Output these lines as a Markdown table with the columns "No." and "Line", numbering each row and skipping blank lines.

(Items in a dataset)
-=-=-=-=-

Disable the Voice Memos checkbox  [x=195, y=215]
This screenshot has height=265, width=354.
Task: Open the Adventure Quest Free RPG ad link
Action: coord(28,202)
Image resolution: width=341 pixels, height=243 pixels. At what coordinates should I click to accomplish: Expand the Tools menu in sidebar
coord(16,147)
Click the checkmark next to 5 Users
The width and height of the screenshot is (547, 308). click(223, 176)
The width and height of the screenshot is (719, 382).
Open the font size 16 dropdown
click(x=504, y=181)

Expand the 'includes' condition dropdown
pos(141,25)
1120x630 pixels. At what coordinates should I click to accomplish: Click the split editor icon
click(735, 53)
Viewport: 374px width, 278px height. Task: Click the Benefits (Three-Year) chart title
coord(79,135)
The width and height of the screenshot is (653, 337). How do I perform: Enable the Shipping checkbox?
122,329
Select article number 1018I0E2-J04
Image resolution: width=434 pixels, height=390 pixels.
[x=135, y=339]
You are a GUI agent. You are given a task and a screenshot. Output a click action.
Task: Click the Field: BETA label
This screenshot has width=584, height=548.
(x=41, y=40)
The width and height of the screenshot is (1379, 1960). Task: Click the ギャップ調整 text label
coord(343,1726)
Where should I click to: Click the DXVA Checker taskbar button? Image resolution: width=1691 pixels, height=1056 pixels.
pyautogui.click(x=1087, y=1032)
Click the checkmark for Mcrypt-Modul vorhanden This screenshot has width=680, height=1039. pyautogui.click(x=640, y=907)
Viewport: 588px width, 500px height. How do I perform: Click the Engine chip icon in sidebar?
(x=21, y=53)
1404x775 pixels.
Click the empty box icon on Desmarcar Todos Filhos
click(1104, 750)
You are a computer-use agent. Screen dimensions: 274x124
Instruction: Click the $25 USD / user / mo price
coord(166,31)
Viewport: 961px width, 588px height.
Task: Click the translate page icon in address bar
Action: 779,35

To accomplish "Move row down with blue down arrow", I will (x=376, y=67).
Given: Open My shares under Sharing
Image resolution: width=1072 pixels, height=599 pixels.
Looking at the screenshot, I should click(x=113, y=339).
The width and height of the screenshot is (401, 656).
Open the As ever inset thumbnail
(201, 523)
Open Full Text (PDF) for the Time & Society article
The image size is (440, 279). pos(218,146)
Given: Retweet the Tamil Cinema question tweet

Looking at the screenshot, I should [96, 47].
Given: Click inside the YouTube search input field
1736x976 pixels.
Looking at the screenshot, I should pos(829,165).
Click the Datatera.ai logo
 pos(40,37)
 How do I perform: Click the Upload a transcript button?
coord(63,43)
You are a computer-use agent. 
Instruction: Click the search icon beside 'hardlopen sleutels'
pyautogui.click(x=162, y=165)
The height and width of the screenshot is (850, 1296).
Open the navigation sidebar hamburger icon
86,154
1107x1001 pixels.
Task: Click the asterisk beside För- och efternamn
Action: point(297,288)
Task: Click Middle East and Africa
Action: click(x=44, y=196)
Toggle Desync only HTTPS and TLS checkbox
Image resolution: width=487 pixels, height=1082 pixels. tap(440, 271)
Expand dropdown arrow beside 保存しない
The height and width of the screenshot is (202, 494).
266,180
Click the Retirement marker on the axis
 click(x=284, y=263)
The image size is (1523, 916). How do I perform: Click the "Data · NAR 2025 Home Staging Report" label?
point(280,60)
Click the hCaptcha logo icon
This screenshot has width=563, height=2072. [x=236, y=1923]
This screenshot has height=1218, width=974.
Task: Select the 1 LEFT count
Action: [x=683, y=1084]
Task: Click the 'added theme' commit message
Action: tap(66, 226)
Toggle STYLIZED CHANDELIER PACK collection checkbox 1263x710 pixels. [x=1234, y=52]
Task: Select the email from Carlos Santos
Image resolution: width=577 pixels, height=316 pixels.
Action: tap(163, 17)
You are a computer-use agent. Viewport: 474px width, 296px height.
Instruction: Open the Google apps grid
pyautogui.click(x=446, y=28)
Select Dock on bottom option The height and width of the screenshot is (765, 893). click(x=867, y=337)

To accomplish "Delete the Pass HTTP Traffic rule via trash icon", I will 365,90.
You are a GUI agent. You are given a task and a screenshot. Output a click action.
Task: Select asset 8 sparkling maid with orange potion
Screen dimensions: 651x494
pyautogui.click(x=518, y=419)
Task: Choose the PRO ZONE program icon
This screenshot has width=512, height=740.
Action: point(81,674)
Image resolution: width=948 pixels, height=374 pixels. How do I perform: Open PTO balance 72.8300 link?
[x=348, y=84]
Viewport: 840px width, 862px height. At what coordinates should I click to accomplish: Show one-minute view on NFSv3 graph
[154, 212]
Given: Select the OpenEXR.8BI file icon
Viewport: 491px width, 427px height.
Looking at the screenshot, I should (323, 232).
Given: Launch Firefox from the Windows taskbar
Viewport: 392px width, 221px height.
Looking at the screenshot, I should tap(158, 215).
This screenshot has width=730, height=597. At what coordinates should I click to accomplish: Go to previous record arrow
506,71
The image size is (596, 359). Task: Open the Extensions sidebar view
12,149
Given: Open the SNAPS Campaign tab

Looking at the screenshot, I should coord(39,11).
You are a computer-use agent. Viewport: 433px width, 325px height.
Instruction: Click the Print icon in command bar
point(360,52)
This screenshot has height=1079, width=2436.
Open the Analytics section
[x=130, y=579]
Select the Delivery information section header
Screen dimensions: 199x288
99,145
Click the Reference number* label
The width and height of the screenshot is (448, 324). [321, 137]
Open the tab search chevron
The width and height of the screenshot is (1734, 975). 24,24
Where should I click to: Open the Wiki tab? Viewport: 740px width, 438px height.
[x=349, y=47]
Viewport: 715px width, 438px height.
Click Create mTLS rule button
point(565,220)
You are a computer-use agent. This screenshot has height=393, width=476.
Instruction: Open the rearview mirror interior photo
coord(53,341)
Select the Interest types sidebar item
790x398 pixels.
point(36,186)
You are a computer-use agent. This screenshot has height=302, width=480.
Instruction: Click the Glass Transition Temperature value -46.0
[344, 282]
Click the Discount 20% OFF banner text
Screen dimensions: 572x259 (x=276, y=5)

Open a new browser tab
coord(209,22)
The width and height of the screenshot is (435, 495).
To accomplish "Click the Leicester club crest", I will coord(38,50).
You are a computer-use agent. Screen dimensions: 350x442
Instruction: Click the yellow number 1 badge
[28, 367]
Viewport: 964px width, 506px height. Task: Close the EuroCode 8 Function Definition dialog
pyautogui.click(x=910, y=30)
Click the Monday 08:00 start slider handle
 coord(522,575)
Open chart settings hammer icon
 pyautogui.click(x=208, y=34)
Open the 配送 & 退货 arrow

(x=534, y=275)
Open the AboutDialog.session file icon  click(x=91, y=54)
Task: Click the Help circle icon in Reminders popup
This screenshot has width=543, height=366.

-=-=-=-=-

▶ [Result of the task]:
| No. | Line |
|---|---|
| 1 | Disable the Voice Memos checkbox  [x=195, y=215] |
| 2 | This screenshot has height=265, width=354. |
| 3 | Task: Open the Adventure Quest Free RPG ad link |
| 4 | Action: coord(28,202) |
| 5 | Image resolution: width=341 pixels, height=243 pixels. At what coordinates should I click to accomplish: Expand the Tools menu in sidebar |
| 6 | coord(16,147) |
| 7 | Click the checkmark next to 5 Users |
| 8 | The width and height of the screenshot is (547, 308). click(223, 176) |
| 9 | The width and height of the screenshot is (719, 382). |
| 10 | Open the font size 16 dropdown |
| 11 | click(x=504, y=181) |
| 12 | Expand the 'includes' condition dropdown |
| 13 | pos(141,25) |
| 14 | 1120x630 pixels. At what coordinates should I click to accomplish: Click the split editor icon |
| 15 | click(735, 53) |
| 16 | Viewport: 374px width, 278px height. Task: Click the Benefits (Three-Year) chart title |
| 17 | coord(79,135) |
| 18 | The width and height of the screenshot is (653, 337). How do I perform: Enable the Shipping checkbox? |
| 19 | 122,329 |
| 20 | Select article number 1018I0E2-J04 |
| 21 | Image resolution: width=434 pixels, height=390 pixels. |
| 22 | [x=135, y=339] |
| 23 | You are a GUI agent. You are given a task and a screenshot. Output a click action. |
| 24 | Task: Click the Field: BETA label |
| 25 | This screenshot has width=584, height=548. |
| 26 | (x=41, y=40) |
| 27 | The width and height of the screenshot is (1379, 1960). Task: Click the ギャップ調整 text label |
| 28 | coord(343,1726) |
| 29 | Where should I click to: Click the DXVA Checker taskbar button? Image resolution: width=1691 pixels, height=1056 pixels. |
| 30 | pyautogui.click(x=1087, y=1032) |
| 31 | Click the checkmark for Mcrypt-Modul vorhanden This screenshot has width=680, height=1039. pyautogui.click(x=640, y=907) |
| 32 | Viewport: 588px width, 500px height. How do I perform: Click the Engine chip icon in sidebar? |
| 33 | (x=21, y=53) |
| 34 | 1404x775 pixels. |
| 35 | Click the empty box icon on Desmarcar Todos Filhos |
| 36 | click(1104, 750) |
| 37 | You are a computer-use agent. Screen dimensions: 274x124 |
| 38 | Instruction: Click the $25 USD / user / mo price |
| 39 | coord(166,31) |
| 40 | Viewport: 961px width, 588px height. |
| 41 | Task: Click the translate page icon in address bar |
| 42 | Action: 779,35 |
| 43 | To accomplish "Move row down with blue down arrow", I will (x=376, y=67). |
| 44 | Given: Open My shares under Sharing |
| 45 | Image resolution: width=1072 pixels, height=599 pixels. |
| 46 | Looking at the screenshot, I should click(x=113, y=339). |
| 47 | The width and height of the screenshot is (401, 656). |
| 48 | Open the As ever inset thumbnail |
| 49 | (201, 523) |
| 50 | Open Full Text (PDF) for the Time & Society article |
| 51 | The image size is (440, 279). pos(218,146) |
| 52 | Given: Retweet the Tamil Cinema question tweet |
| 53 | Looking at the screenshot, I should [96, 47]. |
| 54 | Given: Click inside the YouTube search input field |
| 55 | 1736x976 pixels. |
| 56 | Looking at the screenshot, I should pos(829,165). |
| 57 | Click the Datatera.ai logo |
| 58 |  pos(40,37) |
| 59 |  How do I perform: Click the Upload a transcript button? |
| 60 | coord(63,43) |
| 61 | You are a computer-use agent.  |
| 62 | Instruction: Click the search icon beside 'hardlopen sleutels' |
| 63 | pyautogui.click(x=162, y=165) |
| 64 | The height and width of the screenshot is (850, 1296). |
| 65 | Open the navigation sidebar hamburger icon |
| 66 | 86,154 |
| 67 | 1107x1001 pixels. |
| 68 | Task: Click the asterisk beside För- och efternamn |
| 69 | Action: point(297,288) |
| 70 | Task: Click Middle East and Africa |
| 71 | Action: click(x=44, y=196) |
| 72 | Toggle Desync only HTTPS and TLS checkbox |
| 73 | Image resolution: width=487 pixels, height=1082 pixels. tap(440, 271) |
| 74 | Expand dropdown arrow beside 保存しない |
| 75 | The height and width of the screenshot is (202, 494). |
| 76 | 266,180 |
| 77 | Click the Retirement marker on the axis |
| 78 |  click(x=284, y=263) |
| 79 | The image size is (1523, 916). How do I perform: Click the "Data · NAR 2025 Home Staging Report" label? |
| 80 | point(280,60) |
| 81 | Click the hCaptcha logo icon |
| 82 | This screenshot has width=563, height=2072. [x=236, y=1923] |
| 83 | This screenshot has height=1218, width=974. |
| 84 | Task: Select the 1 LEFT count |
| 85 | Action: [x=683, y=1084] |
| 86 | Task: Click the 'added theme' commit message |
| 87 | Action: tap(66, 226) |
| 88 | Toggle STYLIZED CHANDELIER PACK collection checkbox 1263x710 pixels. [x=1234, y=52] |
| 89 | Task: Select the email from Carlos Santos |
| 90 | Image resolution: width=577 pixels, height=316 pixels. |
| 91 | Action: tap(163, 17) |
| 92 | You are a computer-use agent. Viewport: 474px width, 296px height. |
| 93 | Instruction: Open the Google apps grid |
| 94 | pyautogui.click(x=446, y=28) |
| 95 | Select Dock on bottom option The height and width of the screenshot is (765, 893). click(x=867, y=337) |
| 96 | To accomplish "Delete the Pass HTTP Traffic rule via trash icon", I will 365,90. |
| 97 | You are a GUI agent. You are given a task and a screenshot. Output a click action. |
| 98 | Task: Select asset 8 sparkling maid with orange potion |
| 99 | Screen dimensions: 651x494 |
| 100 | pyautogui.click(x=518, y=419) |
| 101 | Task: Choose the PRO ZONE program icon |
| 102 | This screenshot has width=512, height=740. |
| 103 | Action: point(81,674) |
| 104 | Image resolution: width=948 pixels, height=374 pixels. How do I perform: Open PTO balance 72.8300 link? |
| 105 | [x=348, y=84] |
| 106 | Viewport: 840px width, 862px height. At what coordinates should I click to accomplish: Show one-minute view on NFSv3 graph |
| 107 | [154, 212] |
| 108 | Given: Select the OpenEXR.8BI file icon |
| 109 | Viewport: 491px width, 427px height. |
| 110 | Looking at the screenshot, I should (323, 232). |
| 111 | Given: Launch Firefox from the Windows taskbar |
| 112 | Viewport: 392px width, 221px height. |
| 113 | Looking at the screenshot, I should tap(158, 215). |
| 114 | This screenshot has width=730, height=597. At what coordinates should I click to accomplish: Go to previous record arrow |
| 115 | 506,71 |
| 116 | The image size is (596, 359). Task: Open the Extensions sidebar view |
| 117 | 12,149 |
| 118 | Given: Open the SNAPS Campaign tab |
| 119 | Looking at the screenshot, I should coord(39,11). |
| 120 | You are a computer-use agent. Viewport: 433px width, 325px height. |
| 121 | Instruction: Click the Print icon in command bar |
| 122 | point(360,52) |
| 123 | This screenshot has height=1079, width=2436. |
| 124 | Open the Analytics section |
| 125 | [x=130, y=579] |
| 126 | Select the Delivery information section header |
| 127 | Screen dimensions: 199x288 |
| 128 | 99,145 |
| 129 | Click the Reference number* label |
| 130 | The width and height of the screenshot is (448, 324). [321, 137] |
| 131 | Open the tab search chevron |
| 132 | The width and height of the screenshot is (1734, 975). 24,24 |
| 133 | Where should I click to: Open the Wiki tab? Viewport: 740px width, 438px height. |
| 134 | [x=349, y=47] |
| 135 | Viewport: 715px width, 438px height. |
| 136 | Click Create mTLS rule button |
| 137 | point(565,220) |
| 138 | You are a computer-use agent. This screenshot has height=393, width=476. |
| 139 | Instruction: Open the rearview mirror interior photo |
| 140 | coord(53,341) |
| 141 | Select the Interest types sidebar item |
| 142 | 790x398 pixels. |
| 143 | point(36,186) |
| 144 | You are a computer-use agent. This screenshot has height=302, width=480. |
| 145 | Instruction: Click the Glass Transition Temperature value -46.0 |
| 146 | [344, 282] |
| 147 | Click the Discount 20% OFF banner text |
| 148 | Screen dimensions: 572x259 (x=276, y=5) |
| 149 | Open a new browser tab |
| 150 | coord(209,22) |
| 151 | The width and height of the screenshot is (435, 495). |
| 152 | To accomplish "Click the Leicester club crest", I will coord(38,50). |
| 153 | You are a computer-use agent. Screen dimensions: 350x442 |
| 154 | Instruction: Click the yellow number 1 badge |
| 155 | [28, 367] |
| 156 | Viewport: 964px width, 506px height. Task: Close the EuroCode 8 Function Definition dialog |
| 157 | pyautogui.click(x=910, y=30) |
| 158 | Click the Monday 08:00 start slider handle |
| 159 |  coord(522,575) |
| 160 | Open chart settings hammer icon |
| 161 |  pyautogui.click(x=208, y=34) |
| 162 | Open the 配送 & 退货 arrow |
| 163 | (x=534, y=275) |
| 164 | Open the AboutDialog.session file icon  click(x=91, y=54) |
| 165 | Task: Click the Help circle icon in Reminders popup |
| 166 | This screenshot has width=543, height=366. |